By Jeffrey R. Smith (firstname.lastname@example.org)
The minimum wage has been increasing in most Canadian jurisdictions lately. This is looked upon favourably by labour groups and those who get by on the basic rate. But there has been some outcry from employers regarding the financial pressures this puts on them and some may be trying to circumnavigate the wage increases.
The Toronto Star recently reported on a trend among some employers in the service industry of asking servers to hand part of their tip money over to the company. According to the Star, this practice was rare until last year when the economic slowdown prompted some restaurants and bars to take a little back from their employees. Sometimes it’s calculated as a percentage of tips and sometimes it’s based on net sales regardless of the tip. The latter calculation could hurt servers more if they don’t receive a good tip.
Now, business is on the uptick for many of them, but they are continuing this practice to offset recent increases in the minimum wage. On March 31, the minimum wage for servers in Ontario who get tips was set at $8.90 per hour and the general minimum wage at $10.25. One server at a Toronto restaurant told the newspaper her employer started asking for a portion of tips when the minimum wage went up and now she takes home less than what she did before the increase.

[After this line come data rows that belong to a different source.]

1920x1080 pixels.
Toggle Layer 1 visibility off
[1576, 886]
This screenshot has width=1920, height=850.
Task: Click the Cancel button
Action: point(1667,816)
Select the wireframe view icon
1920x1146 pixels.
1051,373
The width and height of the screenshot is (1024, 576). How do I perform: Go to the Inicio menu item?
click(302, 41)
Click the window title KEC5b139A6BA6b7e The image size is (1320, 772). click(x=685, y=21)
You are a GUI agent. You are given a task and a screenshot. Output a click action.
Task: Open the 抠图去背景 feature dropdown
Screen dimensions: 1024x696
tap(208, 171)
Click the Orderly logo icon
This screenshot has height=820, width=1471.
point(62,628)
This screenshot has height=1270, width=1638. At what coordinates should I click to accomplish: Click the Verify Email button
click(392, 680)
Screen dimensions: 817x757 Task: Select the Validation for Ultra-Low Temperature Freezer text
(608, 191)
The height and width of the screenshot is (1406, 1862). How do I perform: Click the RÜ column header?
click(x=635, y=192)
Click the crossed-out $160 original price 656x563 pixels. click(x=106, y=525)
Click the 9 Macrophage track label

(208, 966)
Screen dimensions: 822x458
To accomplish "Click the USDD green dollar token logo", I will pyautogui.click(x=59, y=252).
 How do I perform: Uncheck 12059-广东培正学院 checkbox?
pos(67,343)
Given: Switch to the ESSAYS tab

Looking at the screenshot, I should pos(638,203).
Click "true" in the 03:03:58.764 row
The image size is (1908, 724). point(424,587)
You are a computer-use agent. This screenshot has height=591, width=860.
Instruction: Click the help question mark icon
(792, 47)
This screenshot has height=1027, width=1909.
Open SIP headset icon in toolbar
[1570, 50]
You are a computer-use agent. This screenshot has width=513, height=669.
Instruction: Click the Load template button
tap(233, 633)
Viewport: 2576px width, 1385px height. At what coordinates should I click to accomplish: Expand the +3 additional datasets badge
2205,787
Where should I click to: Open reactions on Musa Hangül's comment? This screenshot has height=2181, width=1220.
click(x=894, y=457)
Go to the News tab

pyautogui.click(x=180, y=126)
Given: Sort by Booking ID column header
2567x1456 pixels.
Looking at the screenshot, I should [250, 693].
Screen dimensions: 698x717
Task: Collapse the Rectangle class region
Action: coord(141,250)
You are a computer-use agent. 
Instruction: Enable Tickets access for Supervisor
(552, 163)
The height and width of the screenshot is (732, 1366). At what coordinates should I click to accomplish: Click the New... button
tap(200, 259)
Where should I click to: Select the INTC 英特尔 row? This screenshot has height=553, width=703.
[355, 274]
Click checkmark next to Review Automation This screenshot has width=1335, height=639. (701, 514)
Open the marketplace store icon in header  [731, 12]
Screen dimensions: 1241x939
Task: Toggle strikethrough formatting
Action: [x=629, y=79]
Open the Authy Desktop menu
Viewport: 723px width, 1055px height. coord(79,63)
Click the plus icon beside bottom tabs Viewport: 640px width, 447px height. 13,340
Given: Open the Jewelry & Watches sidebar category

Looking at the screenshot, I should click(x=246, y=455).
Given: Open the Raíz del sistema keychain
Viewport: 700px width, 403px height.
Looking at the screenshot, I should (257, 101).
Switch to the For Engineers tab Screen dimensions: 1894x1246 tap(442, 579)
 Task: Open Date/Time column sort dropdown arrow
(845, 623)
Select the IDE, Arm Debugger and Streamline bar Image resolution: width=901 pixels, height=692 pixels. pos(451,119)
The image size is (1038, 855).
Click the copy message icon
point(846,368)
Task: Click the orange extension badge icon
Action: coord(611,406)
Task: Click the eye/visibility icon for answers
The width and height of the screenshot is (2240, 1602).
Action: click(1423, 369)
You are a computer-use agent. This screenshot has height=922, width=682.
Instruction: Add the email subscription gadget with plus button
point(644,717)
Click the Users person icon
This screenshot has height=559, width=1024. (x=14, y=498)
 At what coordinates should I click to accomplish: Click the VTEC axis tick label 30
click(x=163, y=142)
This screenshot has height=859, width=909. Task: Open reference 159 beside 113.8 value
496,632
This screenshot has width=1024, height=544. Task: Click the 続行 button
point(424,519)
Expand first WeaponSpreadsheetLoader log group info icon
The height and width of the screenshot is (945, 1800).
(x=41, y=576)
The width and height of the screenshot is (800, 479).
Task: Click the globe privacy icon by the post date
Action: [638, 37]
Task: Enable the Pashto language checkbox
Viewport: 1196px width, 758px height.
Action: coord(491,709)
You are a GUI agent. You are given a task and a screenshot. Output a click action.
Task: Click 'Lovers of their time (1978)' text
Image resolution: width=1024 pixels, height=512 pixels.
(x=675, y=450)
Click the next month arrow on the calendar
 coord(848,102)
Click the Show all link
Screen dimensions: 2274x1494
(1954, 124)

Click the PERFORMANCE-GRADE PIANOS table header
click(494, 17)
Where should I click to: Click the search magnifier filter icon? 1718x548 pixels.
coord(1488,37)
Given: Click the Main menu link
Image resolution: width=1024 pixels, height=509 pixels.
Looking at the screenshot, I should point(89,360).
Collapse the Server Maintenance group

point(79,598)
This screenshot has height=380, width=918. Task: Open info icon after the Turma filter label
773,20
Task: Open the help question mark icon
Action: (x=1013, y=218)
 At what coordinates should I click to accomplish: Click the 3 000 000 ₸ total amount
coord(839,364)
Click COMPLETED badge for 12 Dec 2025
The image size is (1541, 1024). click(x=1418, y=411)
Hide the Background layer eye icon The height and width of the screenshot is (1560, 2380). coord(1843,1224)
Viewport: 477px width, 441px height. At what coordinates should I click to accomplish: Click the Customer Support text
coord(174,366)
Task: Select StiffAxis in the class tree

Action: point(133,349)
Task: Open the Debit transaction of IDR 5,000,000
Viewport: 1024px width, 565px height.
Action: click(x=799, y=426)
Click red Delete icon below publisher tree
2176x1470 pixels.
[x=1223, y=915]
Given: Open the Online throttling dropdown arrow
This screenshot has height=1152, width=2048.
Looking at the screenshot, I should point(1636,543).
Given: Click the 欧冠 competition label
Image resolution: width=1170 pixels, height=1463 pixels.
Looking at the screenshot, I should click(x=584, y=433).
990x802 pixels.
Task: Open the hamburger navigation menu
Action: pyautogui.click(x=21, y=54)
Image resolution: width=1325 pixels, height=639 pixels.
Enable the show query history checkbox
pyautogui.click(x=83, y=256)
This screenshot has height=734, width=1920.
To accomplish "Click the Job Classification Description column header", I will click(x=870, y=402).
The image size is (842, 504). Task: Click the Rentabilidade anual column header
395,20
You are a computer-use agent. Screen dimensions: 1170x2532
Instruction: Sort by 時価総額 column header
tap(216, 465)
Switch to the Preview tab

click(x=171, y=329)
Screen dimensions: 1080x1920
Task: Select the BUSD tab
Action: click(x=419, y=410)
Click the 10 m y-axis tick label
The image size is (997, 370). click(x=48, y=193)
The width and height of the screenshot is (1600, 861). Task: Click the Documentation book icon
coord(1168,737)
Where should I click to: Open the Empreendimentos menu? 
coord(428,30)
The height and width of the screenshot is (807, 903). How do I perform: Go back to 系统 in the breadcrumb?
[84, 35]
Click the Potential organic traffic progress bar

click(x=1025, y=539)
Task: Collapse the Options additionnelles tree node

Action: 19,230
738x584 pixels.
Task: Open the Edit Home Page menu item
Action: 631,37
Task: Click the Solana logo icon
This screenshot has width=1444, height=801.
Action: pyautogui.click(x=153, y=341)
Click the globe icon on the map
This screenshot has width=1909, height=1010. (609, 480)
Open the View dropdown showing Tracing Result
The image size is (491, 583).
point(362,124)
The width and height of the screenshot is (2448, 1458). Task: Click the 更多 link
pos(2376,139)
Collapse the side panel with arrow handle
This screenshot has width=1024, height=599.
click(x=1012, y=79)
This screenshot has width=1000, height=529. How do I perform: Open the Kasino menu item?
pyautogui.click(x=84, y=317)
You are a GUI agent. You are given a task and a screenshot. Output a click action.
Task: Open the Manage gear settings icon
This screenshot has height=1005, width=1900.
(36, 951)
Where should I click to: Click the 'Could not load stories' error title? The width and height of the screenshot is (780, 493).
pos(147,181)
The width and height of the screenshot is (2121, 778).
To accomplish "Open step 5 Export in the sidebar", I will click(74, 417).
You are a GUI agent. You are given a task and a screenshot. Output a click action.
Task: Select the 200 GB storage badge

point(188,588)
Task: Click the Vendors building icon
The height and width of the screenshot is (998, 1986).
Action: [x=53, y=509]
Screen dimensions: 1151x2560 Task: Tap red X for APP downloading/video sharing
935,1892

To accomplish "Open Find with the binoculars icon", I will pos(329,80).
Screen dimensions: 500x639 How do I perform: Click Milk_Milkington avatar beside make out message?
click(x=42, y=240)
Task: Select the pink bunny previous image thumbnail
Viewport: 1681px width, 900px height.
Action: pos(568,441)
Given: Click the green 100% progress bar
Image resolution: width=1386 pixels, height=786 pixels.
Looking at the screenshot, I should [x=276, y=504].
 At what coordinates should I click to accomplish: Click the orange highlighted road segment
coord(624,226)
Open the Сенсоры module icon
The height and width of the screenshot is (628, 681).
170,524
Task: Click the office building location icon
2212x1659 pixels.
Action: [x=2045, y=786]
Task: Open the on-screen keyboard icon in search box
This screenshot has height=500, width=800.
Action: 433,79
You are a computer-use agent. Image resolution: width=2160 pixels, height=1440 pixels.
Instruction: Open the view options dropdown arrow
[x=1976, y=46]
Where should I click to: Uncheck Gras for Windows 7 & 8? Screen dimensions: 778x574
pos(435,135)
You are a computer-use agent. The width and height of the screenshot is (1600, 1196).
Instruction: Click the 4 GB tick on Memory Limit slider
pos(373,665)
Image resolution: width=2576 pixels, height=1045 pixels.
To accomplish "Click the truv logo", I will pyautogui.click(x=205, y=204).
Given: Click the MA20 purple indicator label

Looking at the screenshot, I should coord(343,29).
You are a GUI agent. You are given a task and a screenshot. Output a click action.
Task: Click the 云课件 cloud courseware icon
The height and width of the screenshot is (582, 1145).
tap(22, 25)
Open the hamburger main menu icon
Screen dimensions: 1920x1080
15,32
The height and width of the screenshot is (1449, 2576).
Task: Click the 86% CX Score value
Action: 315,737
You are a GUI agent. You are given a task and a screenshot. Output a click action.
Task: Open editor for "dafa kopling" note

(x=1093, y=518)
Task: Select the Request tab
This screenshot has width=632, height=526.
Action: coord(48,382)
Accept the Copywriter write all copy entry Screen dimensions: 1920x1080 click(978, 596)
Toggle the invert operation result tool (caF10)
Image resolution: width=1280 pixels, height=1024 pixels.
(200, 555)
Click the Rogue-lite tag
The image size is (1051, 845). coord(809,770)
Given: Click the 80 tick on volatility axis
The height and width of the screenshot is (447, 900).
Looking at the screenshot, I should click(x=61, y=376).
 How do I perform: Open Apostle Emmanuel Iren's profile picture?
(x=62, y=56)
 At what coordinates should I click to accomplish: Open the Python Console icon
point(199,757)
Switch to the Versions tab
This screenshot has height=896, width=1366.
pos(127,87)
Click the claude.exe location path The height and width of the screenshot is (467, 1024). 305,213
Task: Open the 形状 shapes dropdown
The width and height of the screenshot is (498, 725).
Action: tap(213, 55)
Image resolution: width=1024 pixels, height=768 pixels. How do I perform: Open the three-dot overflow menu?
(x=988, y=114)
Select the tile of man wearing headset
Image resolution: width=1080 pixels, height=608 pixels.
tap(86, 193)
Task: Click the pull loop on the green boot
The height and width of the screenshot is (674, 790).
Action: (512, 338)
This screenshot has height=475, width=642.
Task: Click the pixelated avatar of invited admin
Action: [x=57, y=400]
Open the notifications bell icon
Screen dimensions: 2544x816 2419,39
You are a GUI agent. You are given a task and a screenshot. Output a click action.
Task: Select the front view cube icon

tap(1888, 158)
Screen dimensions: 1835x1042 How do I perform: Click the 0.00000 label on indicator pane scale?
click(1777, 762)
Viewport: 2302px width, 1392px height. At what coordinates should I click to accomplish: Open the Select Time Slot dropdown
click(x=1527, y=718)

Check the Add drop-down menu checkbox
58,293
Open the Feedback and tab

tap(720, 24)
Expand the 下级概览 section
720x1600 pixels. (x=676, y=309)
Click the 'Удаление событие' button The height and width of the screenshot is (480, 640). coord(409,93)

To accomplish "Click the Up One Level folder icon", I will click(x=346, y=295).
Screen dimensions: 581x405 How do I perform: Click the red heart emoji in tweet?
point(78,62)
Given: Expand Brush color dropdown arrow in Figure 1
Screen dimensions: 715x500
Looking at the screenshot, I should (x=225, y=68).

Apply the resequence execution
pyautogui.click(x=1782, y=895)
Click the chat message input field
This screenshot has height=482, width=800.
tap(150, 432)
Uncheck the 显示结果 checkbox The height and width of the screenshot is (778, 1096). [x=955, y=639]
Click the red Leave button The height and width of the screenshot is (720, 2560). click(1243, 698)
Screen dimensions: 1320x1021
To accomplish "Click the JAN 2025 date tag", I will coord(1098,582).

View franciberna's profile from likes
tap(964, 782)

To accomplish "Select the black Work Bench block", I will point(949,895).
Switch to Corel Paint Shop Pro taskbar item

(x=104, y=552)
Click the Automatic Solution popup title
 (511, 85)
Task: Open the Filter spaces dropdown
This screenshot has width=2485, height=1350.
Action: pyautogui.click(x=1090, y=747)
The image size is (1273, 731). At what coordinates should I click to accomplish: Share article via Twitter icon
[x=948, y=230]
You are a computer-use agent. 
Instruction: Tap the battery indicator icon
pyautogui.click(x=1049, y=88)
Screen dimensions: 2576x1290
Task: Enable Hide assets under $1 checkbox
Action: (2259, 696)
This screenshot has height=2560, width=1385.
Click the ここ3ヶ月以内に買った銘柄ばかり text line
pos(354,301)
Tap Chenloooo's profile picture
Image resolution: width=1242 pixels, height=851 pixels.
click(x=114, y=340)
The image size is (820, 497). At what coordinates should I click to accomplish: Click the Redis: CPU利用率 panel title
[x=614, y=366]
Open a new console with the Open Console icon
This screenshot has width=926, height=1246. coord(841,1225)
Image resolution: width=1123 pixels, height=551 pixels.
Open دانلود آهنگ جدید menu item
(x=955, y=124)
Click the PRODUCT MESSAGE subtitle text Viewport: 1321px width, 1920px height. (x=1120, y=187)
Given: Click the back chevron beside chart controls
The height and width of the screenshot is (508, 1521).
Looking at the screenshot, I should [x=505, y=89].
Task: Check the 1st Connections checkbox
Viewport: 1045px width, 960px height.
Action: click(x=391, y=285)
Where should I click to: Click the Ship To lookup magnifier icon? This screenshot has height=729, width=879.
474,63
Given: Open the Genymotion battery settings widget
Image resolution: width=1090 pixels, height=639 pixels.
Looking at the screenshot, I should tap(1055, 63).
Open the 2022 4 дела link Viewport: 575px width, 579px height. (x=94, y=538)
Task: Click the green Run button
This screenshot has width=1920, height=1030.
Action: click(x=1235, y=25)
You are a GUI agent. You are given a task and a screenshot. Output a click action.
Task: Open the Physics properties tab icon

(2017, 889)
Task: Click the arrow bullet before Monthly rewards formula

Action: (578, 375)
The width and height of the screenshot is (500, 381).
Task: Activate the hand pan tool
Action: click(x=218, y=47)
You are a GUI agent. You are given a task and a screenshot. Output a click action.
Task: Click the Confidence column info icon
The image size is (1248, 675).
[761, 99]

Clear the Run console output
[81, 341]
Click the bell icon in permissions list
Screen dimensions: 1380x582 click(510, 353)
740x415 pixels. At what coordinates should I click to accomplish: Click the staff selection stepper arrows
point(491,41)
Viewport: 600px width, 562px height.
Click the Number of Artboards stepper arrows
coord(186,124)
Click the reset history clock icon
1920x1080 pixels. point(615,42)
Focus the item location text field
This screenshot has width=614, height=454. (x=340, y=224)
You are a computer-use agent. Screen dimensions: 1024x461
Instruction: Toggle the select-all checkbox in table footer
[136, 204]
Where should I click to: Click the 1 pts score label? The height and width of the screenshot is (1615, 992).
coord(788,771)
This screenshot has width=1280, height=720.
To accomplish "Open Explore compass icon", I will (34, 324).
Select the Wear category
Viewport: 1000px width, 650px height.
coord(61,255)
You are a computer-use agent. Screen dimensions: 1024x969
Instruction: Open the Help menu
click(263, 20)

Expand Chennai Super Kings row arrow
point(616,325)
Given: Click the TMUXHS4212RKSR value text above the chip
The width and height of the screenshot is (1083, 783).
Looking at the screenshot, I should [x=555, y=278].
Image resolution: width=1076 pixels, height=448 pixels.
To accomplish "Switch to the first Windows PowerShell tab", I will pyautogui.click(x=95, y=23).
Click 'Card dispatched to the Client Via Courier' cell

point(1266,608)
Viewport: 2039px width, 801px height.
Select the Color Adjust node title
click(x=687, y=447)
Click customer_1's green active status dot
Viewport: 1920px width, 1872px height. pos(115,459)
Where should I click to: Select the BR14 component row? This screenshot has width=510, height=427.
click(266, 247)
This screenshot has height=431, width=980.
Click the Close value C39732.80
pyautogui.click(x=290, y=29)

Some establishments say the money is used to cover breakage or calculation errors on bills. It’s illegal for employers to deduct wages for any reason without employee consent, but tips aren’t generally considered wages, leaving them open to be shared with the employer.
There are both legal and ethical considerations to keep in mind in these circumstances. Asking an employee to give part of her tips back to the employer could be considered a change in the employment contract, though it’s unlikely an employee at the low level of the totem pole would consider pursuing it, considering the small amounts involved. Courts might also not consider such an action worthwhile.
But could employers who take part in this practice be exposing themselves to potential legal trouble? What about the potential problems created by disgruntled employees? And what about the question of basic fairness? The employers are taking money from their lowest-paid employees to address financial concerns, but not from salaried management. Whether legal or not, is it ethical?